Сизокрылов исподлобья оглядел его. Ему не понравилось то, что Красиков сразу и без раздумий согласился с ним. Он продолжал:

– После того, что немцы сделали на нашей родине, солдат не так-то легко удержать. Как вы думаете?

– Да, товарищ генерал, действительно.

– Тем не менее это необходимо. Надо им разъяснять подробно и терпеливо, а также принимать меры дисциплинарные и любые, вплоть до предания суду трибунала. Разгромив фашизм, мы даем возможность немецкому народу создать новую, демократическую Германию и собрать силы для борьбы против мощных финансовых олигархий – кстати говоря, не только немецких. Не все немцы – враги. Надо учиться их подразделять.

– Есть, товарищ генерал, – сказал Красиков.

– Хотя, – недовольно заключил генерал, отвернувшись к окну, – немцев нужно бы так проучить, чтобы их правнуки помнили о том, что с Россией, тем более с Советской, воевать нельзя.

– Ясно, товарищ генерал.

– Что вам ясно? – неожиданно спросил генерал.

Красиков смешался.
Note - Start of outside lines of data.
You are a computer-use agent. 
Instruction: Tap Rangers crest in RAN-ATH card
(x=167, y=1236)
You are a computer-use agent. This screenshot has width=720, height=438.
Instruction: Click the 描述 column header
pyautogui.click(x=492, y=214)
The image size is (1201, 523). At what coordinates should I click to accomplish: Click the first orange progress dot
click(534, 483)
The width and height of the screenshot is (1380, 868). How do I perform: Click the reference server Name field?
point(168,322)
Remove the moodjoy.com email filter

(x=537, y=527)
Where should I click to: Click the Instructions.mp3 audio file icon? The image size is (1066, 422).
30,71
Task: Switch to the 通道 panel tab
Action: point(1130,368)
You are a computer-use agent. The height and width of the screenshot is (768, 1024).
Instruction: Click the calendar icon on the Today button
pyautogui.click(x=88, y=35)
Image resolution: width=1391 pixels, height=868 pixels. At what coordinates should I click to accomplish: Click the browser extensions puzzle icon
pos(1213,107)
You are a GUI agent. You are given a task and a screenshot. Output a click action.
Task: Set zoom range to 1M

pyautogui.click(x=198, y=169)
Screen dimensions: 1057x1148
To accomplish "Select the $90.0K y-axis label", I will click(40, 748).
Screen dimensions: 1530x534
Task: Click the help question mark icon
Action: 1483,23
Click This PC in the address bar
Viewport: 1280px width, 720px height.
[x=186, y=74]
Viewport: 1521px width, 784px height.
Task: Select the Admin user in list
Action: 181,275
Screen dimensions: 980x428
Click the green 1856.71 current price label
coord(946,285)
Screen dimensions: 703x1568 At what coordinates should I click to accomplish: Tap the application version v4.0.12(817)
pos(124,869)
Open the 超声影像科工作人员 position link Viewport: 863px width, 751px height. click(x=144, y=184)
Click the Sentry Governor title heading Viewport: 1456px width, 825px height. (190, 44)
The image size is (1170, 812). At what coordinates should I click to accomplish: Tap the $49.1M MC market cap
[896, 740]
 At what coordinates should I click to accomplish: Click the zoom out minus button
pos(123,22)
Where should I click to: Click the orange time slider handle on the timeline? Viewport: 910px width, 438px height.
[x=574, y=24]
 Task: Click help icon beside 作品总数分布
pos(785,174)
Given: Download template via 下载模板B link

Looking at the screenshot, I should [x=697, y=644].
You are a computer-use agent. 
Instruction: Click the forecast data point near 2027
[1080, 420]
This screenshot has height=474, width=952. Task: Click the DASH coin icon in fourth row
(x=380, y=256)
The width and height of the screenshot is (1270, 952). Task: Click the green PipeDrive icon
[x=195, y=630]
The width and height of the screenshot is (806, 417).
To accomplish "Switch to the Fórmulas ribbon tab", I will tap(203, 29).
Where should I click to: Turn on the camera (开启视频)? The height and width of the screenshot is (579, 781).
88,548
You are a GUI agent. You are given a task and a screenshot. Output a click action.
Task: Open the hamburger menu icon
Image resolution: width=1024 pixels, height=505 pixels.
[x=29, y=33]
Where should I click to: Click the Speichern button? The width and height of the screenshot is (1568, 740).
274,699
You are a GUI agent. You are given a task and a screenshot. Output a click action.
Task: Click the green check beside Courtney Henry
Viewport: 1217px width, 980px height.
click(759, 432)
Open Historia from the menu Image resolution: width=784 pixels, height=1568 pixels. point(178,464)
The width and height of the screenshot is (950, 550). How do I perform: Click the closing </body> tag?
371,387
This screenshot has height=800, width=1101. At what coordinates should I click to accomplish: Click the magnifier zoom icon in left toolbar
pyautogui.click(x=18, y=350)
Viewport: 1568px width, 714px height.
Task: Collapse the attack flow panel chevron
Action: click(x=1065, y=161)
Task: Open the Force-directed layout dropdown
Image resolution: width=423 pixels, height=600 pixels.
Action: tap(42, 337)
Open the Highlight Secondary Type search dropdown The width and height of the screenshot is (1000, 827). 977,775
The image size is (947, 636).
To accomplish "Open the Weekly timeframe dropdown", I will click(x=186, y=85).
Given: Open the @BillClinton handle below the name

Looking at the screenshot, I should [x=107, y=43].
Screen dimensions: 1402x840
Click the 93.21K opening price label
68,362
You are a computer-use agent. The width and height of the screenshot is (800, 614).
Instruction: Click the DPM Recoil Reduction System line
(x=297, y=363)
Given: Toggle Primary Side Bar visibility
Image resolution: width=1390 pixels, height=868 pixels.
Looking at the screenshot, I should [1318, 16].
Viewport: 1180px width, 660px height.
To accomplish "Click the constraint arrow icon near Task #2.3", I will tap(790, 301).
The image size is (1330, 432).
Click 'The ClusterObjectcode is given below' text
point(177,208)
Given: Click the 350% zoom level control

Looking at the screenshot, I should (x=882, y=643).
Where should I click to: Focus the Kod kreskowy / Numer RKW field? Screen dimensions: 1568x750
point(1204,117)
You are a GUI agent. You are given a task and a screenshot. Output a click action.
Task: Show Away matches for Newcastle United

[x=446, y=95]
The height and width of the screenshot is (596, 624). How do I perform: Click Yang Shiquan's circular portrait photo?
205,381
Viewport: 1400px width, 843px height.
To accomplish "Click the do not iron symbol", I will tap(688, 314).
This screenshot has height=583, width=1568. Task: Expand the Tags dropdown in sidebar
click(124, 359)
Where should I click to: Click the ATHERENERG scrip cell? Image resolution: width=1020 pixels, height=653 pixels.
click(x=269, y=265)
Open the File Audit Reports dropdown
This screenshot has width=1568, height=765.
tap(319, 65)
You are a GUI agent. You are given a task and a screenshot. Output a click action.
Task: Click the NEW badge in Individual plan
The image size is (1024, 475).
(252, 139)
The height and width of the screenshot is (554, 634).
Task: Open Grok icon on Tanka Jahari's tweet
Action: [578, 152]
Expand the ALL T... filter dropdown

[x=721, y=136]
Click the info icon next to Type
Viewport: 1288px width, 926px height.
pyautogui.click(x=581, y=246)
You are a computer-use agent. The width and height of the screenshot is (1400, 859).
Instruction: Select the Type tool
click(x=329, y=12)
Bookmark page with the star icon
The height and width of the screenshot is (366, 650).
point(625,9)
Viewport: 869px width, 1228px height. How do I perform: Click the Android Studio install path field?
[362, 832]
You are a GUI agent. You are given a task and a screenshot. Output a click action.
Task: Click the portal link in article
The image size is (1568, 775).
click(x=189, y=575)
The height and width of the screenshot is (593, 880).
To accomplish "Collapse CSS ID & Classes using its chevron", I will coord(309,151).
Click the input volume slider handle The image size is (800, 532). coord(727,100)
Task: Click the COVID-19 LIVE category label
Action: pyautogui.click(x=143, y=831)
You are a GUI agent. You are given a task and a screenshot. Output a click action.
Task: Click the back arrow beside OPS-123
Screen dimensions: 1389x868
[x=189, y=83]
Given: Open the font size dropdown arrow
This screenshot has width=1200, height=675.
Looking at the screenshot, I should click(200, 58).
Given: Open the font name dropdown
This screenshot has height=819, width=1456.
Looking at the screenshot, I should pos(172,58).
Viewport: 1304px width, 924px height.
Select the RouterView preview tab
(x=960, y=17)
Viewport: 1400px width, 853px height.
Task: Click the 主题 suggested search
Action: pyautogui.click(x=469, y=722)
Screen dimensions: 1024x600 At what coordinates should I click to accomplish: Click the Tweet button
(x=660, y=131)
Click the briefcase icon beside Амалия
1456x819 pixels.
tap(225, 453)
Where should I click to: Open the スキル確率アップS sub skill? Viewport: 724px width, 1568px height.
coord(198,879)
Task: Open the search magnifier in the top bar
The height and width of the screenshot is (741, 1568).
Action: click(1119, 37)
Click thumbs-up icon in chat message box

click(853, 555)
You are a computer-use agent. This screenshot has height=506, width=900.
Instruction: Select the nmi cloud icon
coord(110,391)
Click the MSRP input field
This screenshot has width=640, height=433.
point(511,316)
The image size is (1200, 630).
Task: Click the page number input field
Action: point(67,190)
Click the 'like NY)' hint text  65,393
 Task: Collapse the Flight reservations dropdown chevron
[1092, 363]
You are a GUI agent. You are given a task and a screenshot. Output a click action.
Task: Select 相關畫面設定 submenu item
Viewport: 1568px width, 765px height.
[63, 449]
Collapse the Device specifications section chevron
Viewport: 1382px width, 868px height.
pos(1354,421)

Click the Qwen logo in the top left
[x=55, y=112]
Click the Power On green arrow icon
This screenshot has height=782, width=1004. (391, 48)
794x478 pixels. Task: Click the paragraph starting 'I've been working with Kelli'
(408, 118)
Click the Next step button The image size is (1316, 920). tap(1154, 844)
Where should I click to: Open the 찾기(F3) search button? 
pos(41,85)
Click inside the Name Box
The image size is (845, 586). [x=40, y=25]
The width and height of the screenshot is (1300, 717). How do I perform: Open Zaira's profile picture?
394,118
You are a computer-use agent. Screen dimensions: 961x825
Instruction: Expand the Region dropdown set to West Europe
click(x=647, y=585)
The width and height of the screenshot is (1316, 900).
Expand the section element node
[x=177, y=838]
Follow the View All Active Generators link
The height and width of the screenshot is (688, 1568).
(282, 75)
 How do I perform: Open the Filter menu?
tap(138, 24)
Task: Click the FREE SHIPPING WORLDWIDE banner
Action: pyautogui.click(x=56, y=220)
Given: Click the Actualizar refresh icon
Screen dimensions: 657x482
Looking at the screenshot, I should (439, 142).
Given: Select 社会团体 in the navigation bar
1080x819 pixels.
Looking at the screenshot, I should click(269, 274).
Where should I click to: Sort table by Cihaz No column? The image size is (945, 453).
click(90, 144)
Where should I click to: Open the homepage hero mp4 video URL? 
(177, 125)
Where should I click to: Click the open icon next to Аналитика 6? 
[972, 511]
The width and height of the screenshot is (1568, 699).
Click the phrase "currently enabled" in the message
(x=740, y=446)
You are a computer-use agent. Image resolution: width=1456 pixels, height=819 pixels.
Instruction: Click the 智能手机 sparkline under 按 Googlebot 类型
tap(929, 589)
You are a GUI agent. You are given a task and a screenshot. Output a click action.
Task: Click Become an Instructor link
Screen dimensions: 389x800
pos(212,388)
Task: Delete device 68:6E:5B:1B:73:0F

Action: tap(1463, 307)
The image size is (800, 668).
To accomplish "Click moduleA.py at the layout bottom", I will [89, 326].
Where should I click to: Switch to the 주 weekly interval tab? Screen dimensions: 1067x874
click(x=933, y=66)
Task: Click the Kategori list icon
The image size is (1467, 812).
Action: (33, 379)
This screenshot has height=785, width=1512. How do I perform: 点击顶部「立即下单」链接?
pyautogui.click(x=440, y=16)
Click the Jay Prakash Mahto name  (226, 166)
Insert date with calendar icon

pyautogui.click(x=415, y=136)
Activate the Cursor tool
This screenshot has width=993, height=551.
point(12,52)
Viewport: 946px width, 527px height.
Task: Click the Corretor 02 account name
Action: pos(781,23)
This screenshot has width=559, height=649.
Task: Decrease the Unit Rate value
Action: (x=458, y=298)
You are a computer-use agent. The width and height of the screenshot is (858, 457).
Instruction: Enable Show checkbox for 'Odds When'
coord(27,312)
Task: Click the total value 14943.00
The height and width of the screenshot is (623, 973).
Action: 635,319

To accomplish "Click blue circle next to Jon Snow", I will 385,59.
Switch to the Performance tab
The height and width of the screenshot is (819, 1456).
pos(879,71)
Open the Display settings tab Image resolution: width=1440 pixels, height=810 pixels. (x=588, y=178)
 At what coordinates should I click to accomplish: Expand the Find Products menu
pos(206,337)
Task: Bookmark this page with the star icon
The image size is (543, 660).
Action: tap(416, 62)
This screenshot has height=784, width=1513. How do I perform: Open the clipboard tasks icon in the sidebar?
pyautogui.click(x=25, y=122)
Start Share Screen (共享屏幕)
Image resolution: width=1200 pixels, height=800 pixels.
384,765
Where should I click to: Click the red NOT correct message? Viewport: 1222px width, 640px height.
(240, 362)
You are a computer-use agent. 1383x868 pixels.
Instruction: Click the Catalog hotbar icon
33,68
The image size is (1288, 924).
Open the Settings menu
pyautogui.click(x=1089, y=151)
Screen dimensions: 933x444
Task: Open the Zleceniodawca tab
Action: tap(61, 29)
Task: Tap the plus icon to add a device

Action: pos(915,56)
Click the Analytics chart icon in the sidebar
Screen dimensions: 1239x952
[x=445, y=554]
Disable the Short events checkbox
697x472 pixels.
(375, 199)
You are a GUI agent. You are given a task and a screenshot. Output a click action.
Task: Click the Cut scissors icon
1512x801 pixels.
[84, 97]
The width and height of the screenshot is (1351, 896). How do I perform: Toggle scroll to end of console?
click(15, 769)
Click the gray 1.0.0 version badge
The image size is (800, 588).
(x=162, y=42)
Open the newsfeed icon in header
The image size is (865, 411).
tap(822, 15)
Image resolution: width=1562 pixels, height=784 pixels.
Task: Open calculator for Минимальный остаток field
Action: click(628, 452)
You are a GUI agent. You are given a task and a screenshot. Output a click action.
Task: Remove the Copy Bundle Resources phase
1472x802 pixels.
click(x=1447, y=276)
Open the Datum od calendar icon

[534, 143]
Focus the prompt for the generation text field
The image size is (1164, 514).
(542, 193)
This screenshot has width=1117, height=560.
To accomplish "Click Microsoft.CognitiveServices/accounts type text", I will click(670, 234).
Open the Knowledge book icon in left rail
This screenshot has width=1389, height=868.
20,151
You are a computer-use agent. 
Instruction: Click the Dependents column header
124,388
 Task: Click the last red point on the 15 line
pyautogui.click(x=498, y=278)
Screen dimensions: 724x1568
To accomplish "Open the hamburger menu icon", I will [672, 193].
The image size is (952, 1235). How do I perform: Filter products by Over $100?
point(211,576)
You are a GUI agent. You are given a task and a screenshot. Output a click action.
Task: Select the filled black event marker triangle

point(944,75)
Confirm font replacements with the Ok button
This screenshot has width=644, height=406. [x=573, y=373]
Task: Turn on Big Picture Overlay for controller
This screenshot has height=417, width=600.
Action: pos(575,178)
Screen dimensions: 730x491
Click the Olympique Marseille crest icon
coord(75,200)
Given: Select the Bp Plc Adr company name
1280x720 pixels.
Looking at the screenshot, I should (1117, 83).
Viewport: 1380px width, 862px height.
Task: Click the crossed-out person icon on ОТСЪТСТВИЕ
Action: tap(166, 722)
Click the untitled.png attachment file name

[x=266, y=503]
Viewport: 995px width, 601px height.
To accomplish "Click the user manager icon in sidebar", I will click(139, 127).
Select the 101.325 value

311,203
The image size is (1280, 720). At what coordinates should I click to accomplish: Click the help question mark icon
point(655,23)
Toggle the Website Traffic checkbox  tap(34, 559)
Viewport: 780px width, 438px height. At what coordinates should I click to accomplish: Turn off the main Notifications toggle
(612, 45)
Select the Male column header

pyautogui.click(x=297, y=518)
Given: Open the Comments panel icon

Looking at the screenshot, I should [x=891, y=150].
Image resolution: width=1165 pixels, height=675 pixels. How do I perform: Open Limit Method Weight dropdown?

Тогда Сизокрылов раздельно сказал:

– Вам надлежит не допускать нарушений дисциплины в вашем корпусе, невзирая на справедливую жажду возмездия, живущую в сердцах наших солдат. – Помолчав, генерал спросил: – Что вам пишут из дому? Жена, дочь здоровы?

– Так точно.

Генерал поднялся.

– Прикажете вас сопровождать? – спросил Красиков.

– Не надо.

Красиков, проводив генерала до машины, постоял руки по швам, пока машина и следовавший за ней бронетранспортер не потонули во мглистых вечерних сумерках.

Семену Семеновичу было немного совестно перед Таней и, несмотря на то, что очень хотел ее видеть, он не решился позвонить в медсанбат.

XIX

На следующий день, после марша, медсанбат обосновался в лесной деревне, затерявшейся в глубине шнайдемюльского штадтфорста. Утром развернули палатки. Начальник аптеки ворча распаковал свои тюки с медикаментами.

Таня на рассвете умылась, надела халат и пошла к себе в палатку. На ближнем перекрестке стоял Рутковский, а вокруг него сгрудились несколько стариков и старух, что-то лопотавших по-немецки. Оказывается, они спрашивали, можно ли им остаться в деревне или нужно выезжать, хотя их никто не выгонял.

Таня удивилась, увидя их.

Не то, чтобы она была настолько наивна, что не ожидала встретить в Германии обыкновенных стариков и старух. Но за четыре страшных года в ее душе накопилось столько ненависти к немцам, что она не могла так просто допустить в них присутствия чувств, мыслей и прочих человеческих качеств. Самое слово «немец» напоминало ей сожженные дотла города и села, в которых русские люди жили под землей, пулеметные очереди с черных самолетов по женщинам и детям, бомбежки санитарных поездов и, наконец, мужа, павшего на каком-то безыменном пригорке у великой русской реки.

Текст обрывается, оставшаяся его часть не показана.